On the other side of the sword, the loss of 60,000 wafers would result in a 5.5% cut in global DRAM monthly output, which would surely affect average selling prices (ASPs) of DRAMs by compounding the already severe shortage.
I noted in a March 31, 2017, Seeking Alpha article entitled "Micron Technology May Have A DRAM Yield Problem - Does It Matter?":
"Micron Technology noted that DRAM revenues in its most recent quarter increased 22%, but 21% was from ASP increases while only 1% was from an increase in bit shipments."
DRAM revenue growth for Q3 was comparable - a 20% QoQ on a 14% increase in ASPs. Thus, revenues are directly related to ASPs brought about by lack of DRAM capacity investment in 2016, while at the same time DRAM demand has continued to grow at a strong pace.
If there was indeed an incident at Inotera, it didn't affect MU stock, which was up 4.70% in concert with most of the technology.
What if the rumors were false?
The stock has risen in parallel with rising memory ASPs, which I described in the above mentioned SA article. This trend is illustrated in the chart below.
The other significance of this chart is that it quotes DRAMeXchange, which is the memory and storage division of TrendForce. In fact, DRAMeXchange has become the leading source of DRAM and NAND pricing, is quoted extensively in the media and utilized by investment analysts in market reports. A quick internet search will identify the numerous financial new outlets utilizing pricing data from DRAMeXchange.
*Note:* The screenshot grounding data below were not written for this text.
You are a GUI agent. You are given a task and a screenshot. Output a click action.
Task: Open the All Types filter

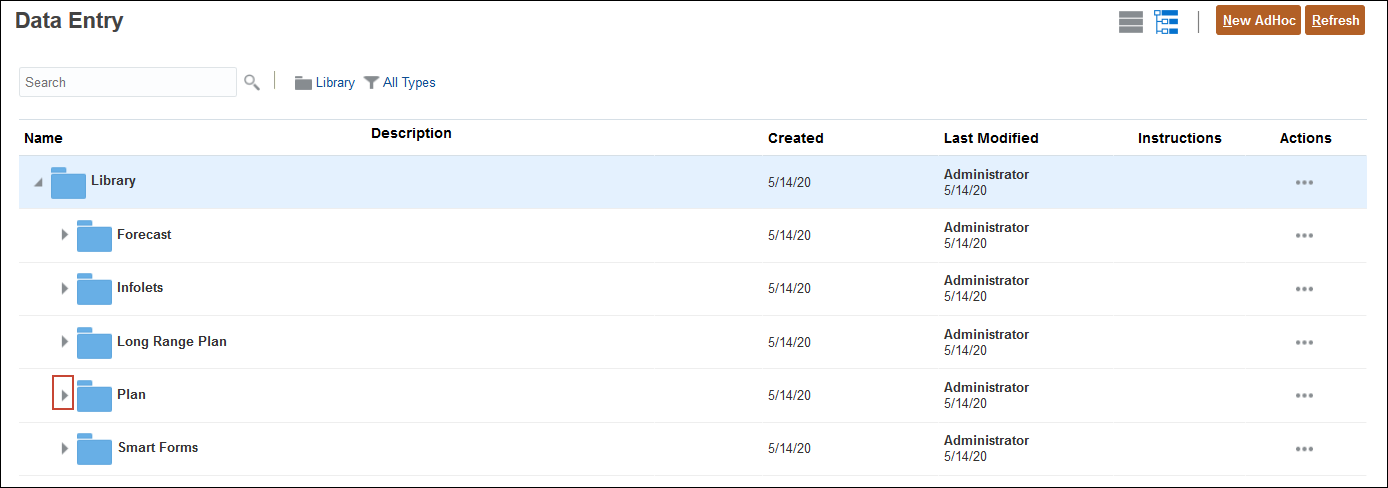coord(400,83)
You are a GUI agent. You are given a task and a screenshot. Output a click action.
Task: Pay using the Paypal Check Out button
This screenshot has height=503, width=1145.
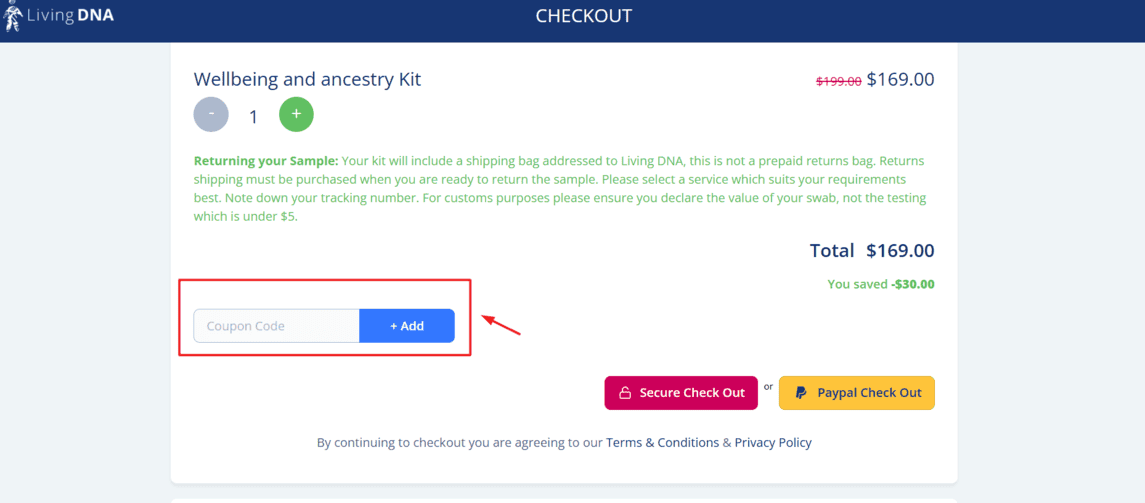(857, 393)
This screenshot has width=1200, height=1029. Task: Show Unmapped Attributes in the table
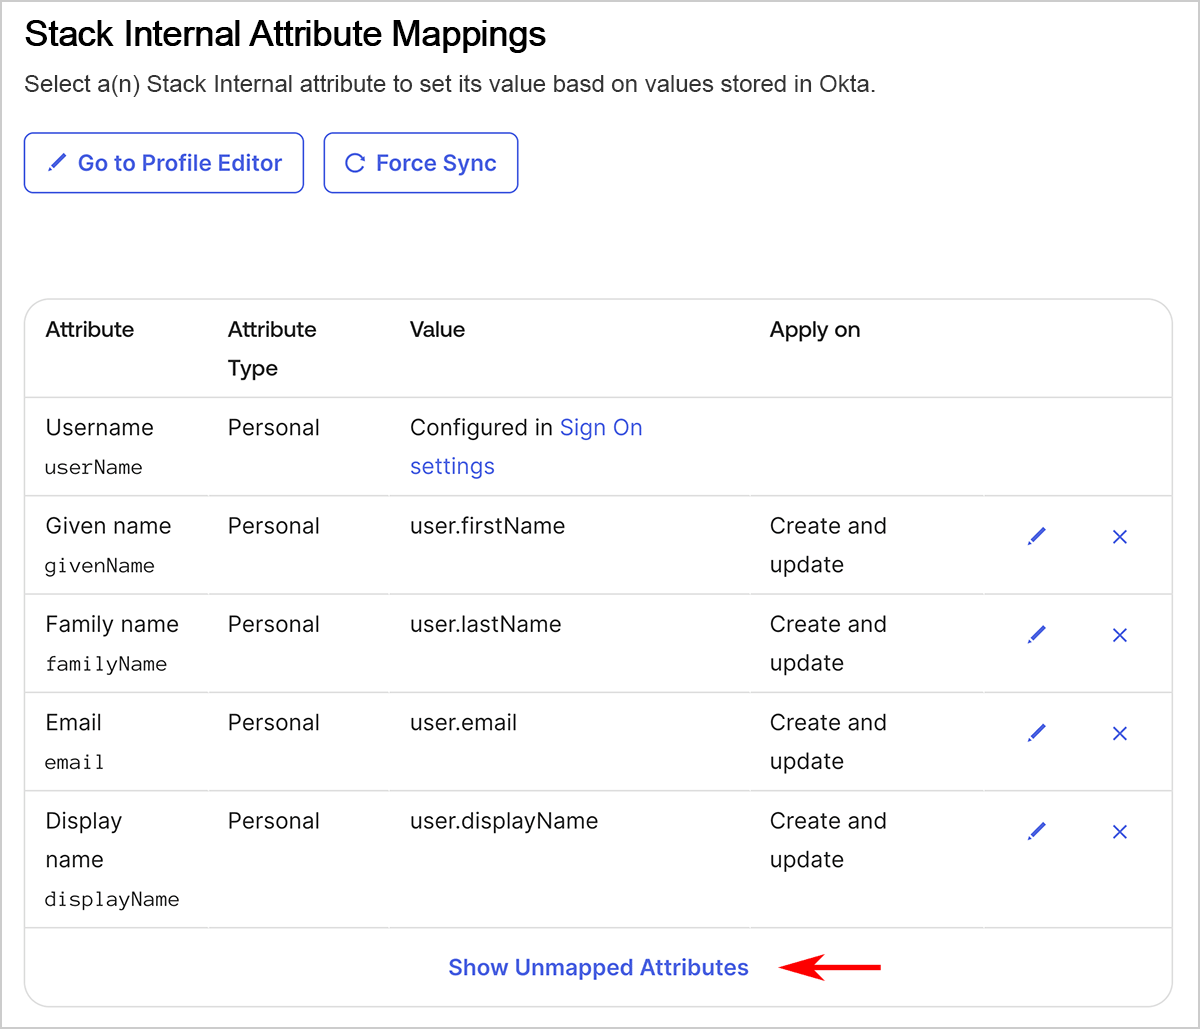point(598,967)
In addition, the website says it has "a strong membership base of 410,000 subscribers."
My intention is not to disparage DRAMeXchange in any way, but when a media officer at the company tells Reuters "TrendForce analysts base their reports on channel checks in the supply chain," as I noted above, it raises the specter of inaccuracy in data supplied to investors and subscribers. ASPs reported on the company's website and charts provided to subscribers are used by analysts to place valuations on memory companies, and stock movement is tied to these data.
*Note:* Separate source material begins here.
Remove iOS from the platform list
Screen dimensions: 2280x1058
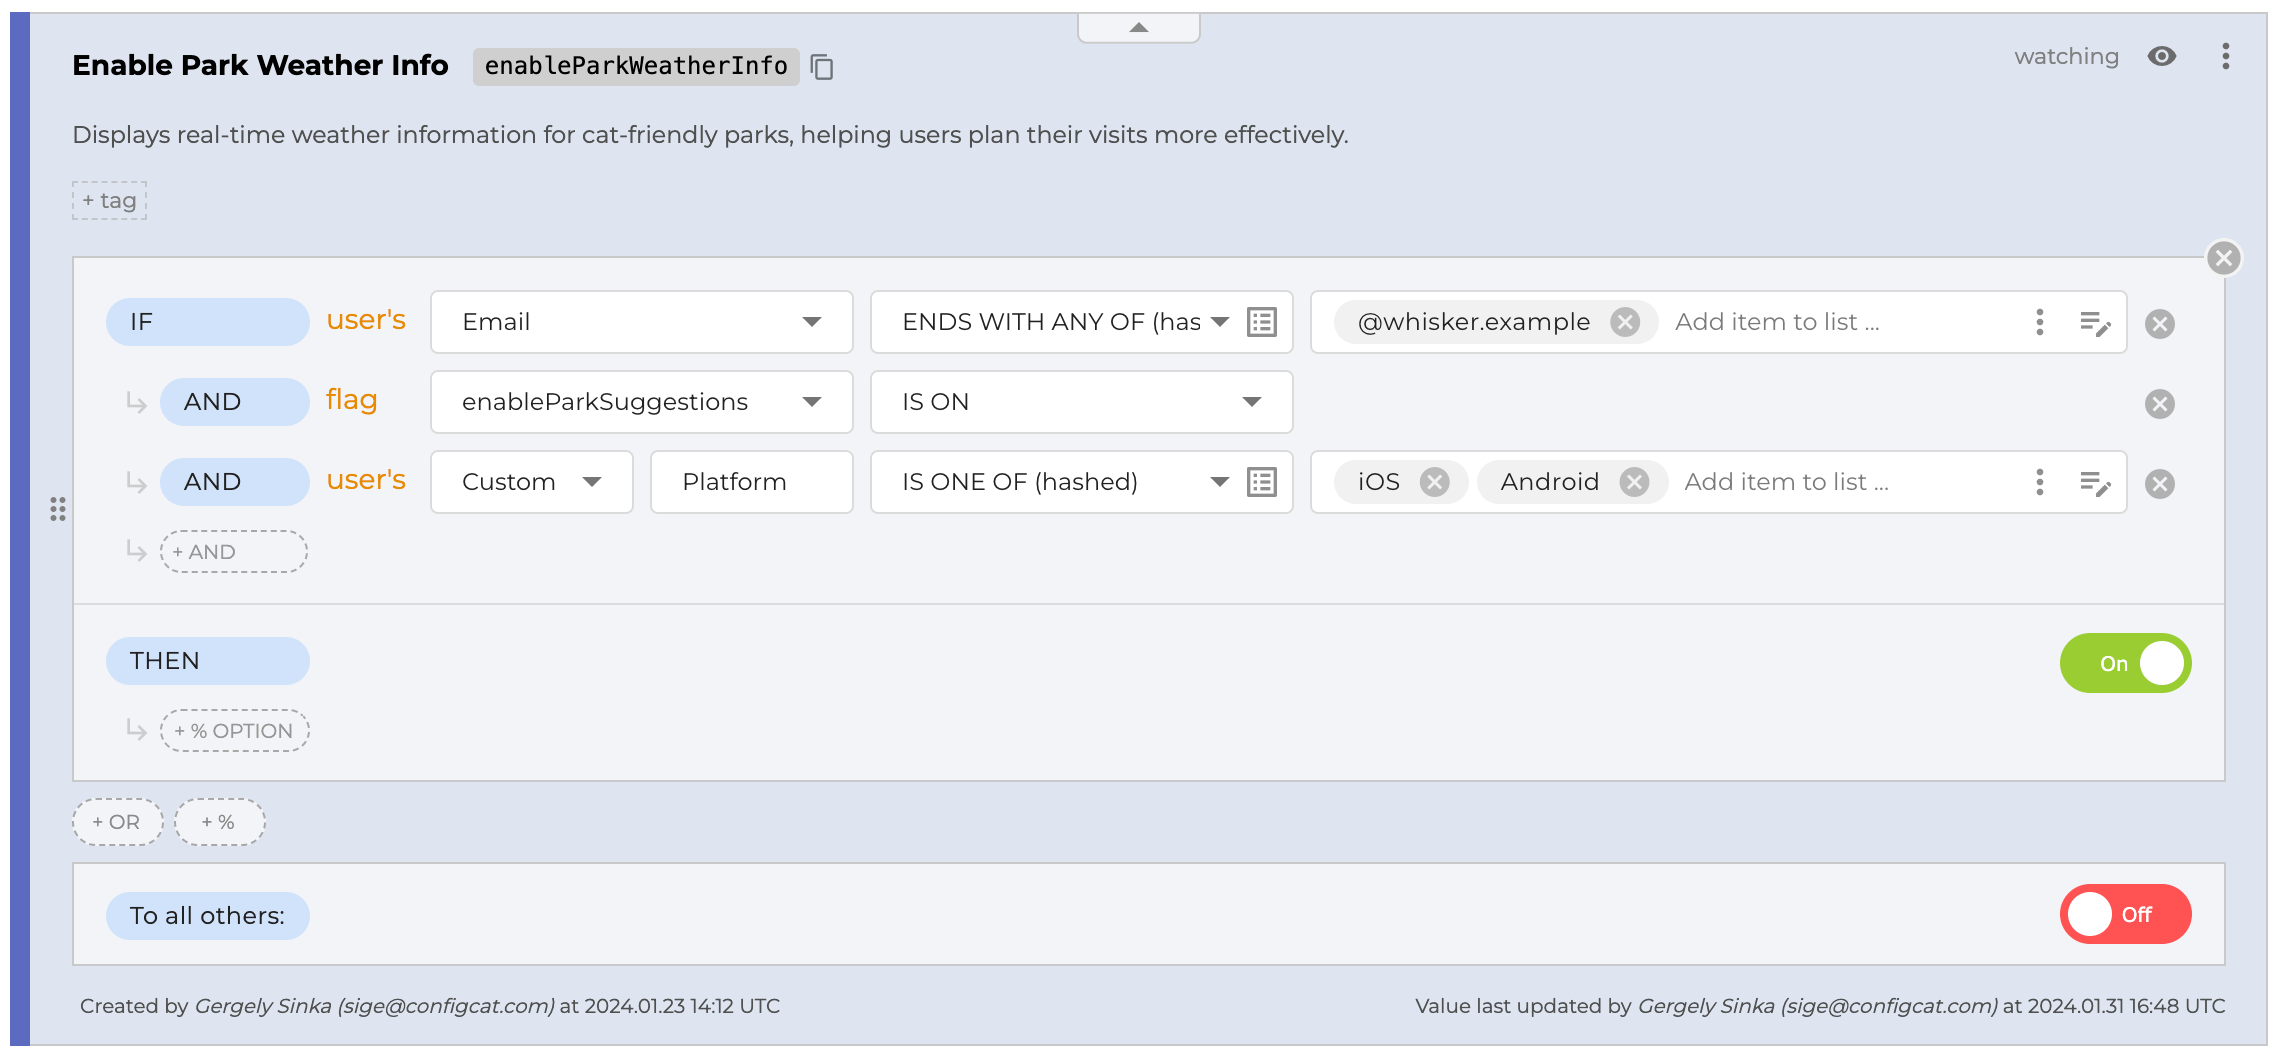(x=1435, y=482)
I've illustrated this with the chart below from a December 6, 2016, report from Credit Suisse which quotes DRAMeXchange as the source.
DRAMeXchange provides a valuable source of information between conference calls from memory suppliers. Otherwise, an investor and analyst would have to wait until disclosure by the memory company only at the end of each quarter. However, today's breach could have had significant impact on MU stock today. DRAMeXchange stated that the incident was provided from "channel checks in the supply chain." These are the same sources that provide the firm with ASPs.
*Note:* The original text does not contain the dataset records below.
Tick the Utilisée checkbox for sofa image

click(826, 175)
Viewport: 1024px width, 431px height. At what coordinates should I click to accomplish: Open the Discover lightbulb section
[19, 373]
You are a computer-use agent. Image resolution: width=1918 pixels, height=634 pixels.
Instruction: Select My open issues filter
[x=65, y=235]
Investors need to be suspicious of any data published, not only by DRAMeXchange but any research firm providing data that is instrumental to stock movements and evaluations.
Disclosure: I/we have no positions in any stocks mentioned, and no plans to initiate any positions within the next 72 hours.
I wrote this article myself, and it expresses my own opinions. I am not receiving compensation for it (other than from Seeking Alpha). I have no business relationship with any company whose stock is mentioned in this article.